Today´s broilers grow much faster while consuming less feed. The growth rate of the heart and lungs has not increased proportionally to the growth rate of muscle and increase in body weight. The rapid growth of the bird
increases its oxygen demand, placing a bigger strain on its underdeveloped heart and lungs. Anything that limits oxygen uptake from the lungs is going
to cause the heart to work harder.

Therefore, poor ventilation in poultry sheds are the main cause of ascites because it results in:

  • The presence of ammonia in poultry sheds. Birds are unable to inhale enough oxygen, due to ammonia polluted air, resulting in inadequate blood-oxygen levels.
  • A higher concentration of dust particles in the air of poultry sheds. Birds inhale dust particles that settle in their air sacs, specifically their thoracic air sacs, causing breathing difficulties and a deficiency of oxygen.
  • High levels of carbon dioxide and low concentrations of oxygen in the air which causes insufficient oxygen absorption.

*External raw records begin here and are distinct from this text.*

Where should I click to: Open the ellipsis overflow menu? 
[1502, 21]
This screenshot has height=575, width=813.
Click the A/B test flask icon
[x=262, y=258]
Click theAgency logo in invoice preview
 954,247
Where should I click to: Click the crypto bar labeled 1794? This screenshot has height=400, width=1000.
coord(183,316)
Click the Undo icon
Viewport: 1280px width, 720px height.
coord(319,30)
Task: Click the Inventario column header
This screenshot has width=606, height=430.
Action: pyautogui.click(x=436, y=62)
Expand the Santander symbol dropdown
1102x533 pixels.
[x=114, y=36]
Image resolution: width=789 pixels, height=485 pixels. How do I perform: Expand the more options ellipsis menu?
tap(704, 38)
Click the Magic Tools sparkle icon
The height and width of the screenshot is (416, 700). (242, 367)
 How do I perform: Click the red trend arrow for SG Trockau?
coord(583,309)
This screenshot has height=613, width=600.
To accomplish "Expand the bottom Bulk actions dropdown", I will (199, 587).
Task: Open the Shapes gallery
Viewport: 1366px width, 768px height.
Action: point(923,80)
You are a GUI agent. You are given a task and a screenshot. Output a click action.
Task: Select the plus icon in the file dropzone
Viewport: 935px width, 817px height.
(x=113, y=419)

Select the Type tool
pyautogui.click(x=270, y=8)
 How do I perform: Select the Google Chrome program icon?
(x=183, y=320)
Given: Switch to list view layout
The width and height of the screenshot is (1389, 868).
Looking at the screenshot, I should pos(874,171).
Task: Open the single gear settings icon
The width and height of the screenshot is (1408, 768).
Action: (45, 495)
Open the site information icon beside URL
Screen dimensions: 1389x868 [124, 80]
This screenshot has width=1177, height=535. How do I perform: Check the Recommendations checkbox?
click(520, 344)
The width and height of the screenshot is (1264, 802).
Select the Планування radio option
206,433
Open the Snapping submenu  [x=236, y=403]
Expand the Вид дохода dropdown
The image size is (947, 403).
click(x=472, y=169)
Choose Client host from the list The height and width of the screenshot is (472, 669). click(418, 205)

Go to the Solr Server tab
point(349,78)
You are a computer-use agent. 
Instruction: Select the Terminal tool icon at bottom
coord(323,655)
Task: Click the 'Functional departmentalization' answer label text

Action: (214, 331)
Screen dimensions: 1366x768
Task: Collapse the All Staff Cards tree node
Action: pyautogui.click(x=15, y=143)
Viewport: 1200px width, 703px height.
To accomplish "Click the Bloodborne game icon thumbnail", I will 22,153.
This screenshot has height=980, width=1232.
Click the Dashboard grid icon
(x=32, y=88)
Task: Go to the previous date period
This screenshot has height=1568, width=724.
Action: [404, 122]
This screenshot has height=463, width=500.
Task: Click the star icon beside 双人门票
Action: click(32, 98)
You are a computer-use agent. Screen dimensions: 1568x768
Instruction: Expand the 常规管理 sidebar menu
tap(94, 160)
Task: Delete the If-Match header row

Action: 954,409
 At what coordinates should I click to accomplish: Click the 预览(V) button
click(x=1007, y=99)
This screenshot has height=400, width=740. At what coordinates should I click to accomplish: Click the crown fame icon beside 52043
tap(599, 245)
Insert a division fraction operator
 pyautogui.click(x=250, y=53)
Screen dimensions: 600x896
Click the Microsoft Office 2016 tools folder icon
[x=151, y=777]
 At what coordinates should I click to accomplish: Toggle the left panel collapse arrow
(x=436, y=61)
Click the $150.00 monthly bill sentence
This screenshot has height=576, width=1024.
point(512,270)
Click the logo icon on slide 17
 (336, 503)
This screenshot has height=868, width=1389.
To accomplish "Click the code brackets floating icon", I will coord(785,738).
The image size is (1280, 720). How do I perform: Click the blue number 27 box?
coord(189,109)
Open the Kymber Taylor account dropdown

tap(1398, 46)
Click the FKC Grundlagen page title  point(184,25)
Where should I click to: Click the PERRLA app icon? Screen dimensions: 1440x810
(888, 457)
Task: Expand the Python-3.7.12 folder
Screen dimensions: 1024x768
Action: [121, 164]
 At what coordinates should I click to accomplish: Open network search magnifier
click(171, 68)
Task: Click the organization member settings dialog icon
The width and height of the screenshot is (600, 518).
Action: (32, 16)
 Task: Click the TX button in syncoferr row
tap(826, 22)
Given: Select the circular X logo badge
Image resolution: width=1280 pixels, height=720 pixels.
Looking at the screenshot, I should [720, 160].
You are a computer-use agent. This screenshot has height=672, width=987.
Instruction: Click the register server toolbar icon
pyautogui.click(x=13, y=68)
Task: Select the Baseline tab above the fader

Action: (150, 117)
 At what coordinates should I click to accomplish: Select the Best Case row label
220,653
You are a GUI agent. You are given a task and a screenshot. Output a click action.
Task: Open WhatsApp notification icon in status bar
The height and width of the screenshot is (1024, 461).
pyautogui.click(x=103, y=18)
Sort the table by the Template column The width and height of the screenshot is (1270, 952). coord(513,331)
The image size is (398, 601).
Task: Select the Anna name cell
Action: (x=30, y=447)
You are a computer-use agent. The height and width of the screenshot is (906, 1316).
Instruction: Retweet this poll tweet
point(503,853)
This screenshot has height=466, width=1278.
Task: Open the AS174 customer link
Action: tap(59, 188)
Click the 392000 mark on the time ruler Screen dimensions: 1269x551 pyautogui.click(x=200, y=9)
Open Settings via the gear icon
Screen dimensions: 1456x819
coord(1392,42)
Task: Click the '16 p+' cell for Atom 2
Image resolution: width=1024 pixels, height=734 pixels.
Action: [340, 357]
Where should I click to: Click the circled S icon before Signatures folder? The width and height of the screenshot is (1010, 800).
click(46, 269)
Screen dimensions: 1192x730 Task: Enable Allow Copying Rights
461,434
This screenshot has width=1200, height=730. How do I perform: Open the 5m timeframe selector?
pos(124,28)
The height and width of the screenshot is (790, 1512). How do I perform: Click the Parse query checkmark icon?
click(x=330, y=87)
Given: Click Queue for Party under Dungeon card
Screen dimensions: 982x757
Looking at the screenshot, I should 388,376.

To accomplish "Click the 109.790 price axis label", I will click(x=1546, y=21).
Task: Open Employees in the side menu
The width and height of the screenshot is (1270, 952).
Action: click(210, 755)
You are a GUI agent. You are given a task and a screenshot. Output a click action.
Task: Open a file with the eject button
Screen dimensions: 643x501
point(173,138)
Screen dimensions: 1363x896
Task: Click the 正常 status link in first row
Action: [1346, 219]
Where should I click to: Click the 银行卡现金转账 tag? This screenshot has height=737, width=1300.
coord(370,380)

Poor ventilation can be caused by overcrowding, a lack of ventilation or
proper exhaust fans, or by blocking fresh and cold air with curtains during
winter. High altitudes have a lower concentration of oxygen and have also been known to cause heart failure and ascites.

Environmental factors

Cold temperatures
Cold exposure is the second most common cause of ascites syndrome, especially among broilers raised in open-sided and non-insulated poultry pens. When the ambient temperature is relatively lower than the bird’s body temperature, there is a sharp increase in oxygen consumption. Exposure to cold periods places birds outside of their thermo-neutral zones, increasing their demand for oxygen as they generate more energy to keep warm.

Brooding temperature
Low brooding temperatures during the 1st, 2nd and 3rd weeks increase
ascites’ mortality rate at 6 weeks of age in comparison with higher brooding temperatures.

Genetic factor
Broiler chickens have been selected for their rapid growth rate which requires more oxygen to sustain. The time required for a broiler chicken to reach 1,5 kg live weight has been reduced from 120 days in 1925 to only 30 days in 2005. Broilers’ lungs grow at a slower rate than the rest of their body, resulting in an inadequate lung capacity that cannot absorb enough oxygen for their rapid growth.

Management
Nutrient-dense rations and high feed intake is necessary for a bird to grow
faster, and cannot be ignored. Therefore, if managerial practices are not done correctly, they can cause a devastating effect on birds by causing
ascites syndrome.

Signs of ascites:

  • A high rate of panting is often observed in ascitic birds even in the absence of apparent heat stress.
  • Gurgling sounds often accompany their panting.
  • Birds which are ascitic may show sign of Cyanosis (blue discolouration of the skin), especially near the comb and wattles.
  • Ascitic birds tire out easy and often die on their bellies.
  • Most deaths occur at approximately 3 weeks of age.
  • If their belly is opened, a cup or more of fluid or jellied material will pour out.
  • The lungs of ascitic birds may often appear pale or greyish. Lungs are extremely congested and oedematous.
  • Liver enlargement is often seen.